Task details » Translate this sentence from the ebike riding guide below into Spanish: "Before you hop on for your first ride, take the time to explore your ebike a little."

It’s the age-old question (with a modern twist): how do you ride an ebike? For starters, you can quell any worries that riding an ebike is more difficult than a traditional bike. In fact, they’re pretty similar—just with a few extra bells and whistles! Think of this guide as your training wheels, because it’ll provide everything beginners need to know about riding a question.
Before you hop on for your first ride, take the time to explore your ebike a little. You’ll want to be able to identify the frame, motor, brakes, and battery—and understand how they all work together.
When you first get your ebike, it can be all too tempting to immediately take it for a spin. But in order to do so safely, there are some necessary preparations to follow:
Even if it’s your first, quick ride (especially if it’s your first ride), a helmet is always a good idea. Safety is the most important thing.
Pedal assist is the technological component of an ebike that makes it truly different from a conventional bike. It’s what takes the power from the motor to help you pedal easier and move at greater speeds. Think of it as a slight push along your route.
Unlike throttle, the pedal assist system (PAS) requires you to pedal. Blix ebikes have pedal assist levels that run from 0-5, to provide you with no assist (0) or a high level of assist (5).
If you’re looking for speeds of up to 20 mph on a class 2 ebike (with class 3’s reaching max speeds of 28 mph), then you’d want to select pedal assist level 5.
If you just want a little support and to preserve your battery range, then we’d recommend level 1 or 2.
On your first ride, you’ll want to pay attention to how the pedal assist feels. With some ebikes, the pedal assistance will kick in right away. In other cases, you have to reach a certain speed or cadence before you’ll notice the PAS kick in.
While you can (and should) support the PAS and battery range by pedaling at a greater cadence (i.e. faster) than you typically would with a conventional bike, putting too much force on the pedals is not recommended.

Source data »
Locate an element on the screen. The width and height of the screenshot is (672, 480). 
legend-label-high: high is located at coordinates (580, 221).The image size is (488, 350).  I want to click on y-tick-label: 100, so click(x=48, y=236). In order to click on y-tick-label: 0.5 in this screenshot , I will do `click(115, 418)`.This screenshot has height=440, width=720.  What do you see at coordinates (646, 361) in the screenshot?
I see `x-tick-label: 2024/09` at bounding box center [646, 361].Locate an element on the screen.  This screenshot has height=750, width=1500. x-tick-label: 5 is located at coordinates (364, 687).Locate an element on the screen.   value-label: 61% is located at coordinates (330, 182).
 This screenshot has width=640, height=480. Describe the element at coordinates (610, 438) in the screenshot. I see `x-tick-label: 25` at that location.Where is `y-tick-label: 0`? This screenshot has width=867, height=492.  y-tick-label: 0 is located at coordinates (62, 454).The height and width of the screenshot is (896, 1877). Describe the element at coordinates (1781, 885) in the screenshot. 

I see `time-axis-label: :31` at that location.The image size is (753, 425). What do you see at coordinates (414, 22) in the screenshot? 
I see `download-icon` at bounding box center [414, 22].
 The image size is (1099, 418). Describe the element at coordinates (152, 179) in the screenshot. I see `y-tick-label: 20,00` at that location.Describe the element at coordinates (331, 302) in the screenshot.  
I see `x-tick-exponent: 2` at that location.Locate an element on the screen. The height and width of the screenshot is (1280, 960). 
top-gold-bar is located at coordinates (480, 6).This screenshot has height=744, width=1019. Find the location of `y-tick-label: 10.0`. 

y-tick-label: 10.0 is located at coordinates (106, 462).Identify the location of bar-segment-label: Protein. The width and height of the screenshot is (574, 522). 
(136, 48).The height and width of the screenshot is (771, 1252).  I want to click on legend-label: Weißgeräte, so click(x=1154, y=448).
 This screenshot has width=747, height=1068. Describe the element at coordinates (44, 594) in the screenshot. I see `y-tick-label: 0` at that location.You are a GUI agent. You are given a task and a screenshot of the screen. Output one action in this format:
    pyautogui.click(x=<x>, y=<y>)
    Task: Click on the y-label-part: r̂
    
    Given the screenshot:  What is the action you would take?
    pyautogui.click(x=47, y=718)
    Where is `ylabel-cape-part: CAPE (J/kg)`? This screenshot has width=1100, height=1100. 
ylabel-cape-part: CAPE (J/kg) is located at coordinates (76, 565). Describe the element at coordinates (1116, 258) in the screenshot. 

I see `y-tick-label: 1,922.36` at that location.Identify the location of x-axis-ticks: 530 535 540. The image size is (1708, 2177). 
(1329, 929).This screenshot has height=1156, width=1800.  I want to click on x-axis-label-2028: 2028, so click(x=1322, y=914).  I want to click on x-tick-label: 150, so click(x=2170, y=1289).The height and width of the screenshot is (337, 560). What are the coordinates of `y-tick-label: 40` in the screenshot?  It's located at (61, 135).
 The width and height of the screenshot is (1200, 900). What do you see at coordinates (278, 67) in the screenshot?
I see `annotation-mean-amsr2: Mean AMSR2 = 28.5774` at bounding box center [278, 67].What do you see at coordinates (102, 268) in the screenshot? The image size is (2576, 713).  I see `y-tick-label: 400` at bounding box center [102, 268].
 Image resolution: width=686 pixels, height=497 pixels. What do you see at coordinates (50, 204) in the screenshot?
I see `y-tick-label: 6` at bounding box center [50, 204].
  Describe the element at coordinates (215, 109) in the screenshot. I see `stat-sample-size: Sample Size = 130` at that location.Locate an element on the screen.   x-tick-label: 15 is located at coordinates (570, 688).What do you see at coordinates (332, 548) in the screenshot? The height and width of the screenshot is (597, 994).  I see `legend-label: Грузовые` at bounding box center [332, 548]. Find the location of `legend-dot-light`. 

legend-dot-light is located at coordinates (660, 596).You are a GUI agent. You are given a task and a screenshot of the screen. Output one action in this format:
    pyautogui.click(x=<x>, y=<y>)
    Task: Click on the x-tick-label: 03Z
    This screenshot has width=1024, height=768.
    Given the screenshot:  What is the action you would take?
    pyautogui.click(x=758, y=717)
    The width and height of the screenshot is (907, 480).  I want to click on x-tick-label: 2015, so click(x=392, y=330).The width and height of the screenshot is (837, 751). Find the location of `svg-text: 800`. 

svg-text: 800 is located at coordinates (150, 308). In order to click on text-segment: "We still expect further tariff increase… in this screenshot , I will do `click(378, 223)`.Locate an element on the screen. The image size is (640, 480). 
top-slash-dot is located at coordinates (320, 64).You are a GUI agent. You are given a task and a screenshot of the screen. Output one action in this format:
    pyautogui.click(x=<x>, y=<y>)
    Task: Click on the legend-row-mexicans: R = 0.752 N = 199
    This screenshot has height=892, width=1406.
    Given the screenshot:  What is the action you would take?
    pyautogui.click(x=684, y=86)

Response to the task » Antes de subirte para tu primer paseo, tómate el tiempo de explorar un poco tu bicicleta eléctrica.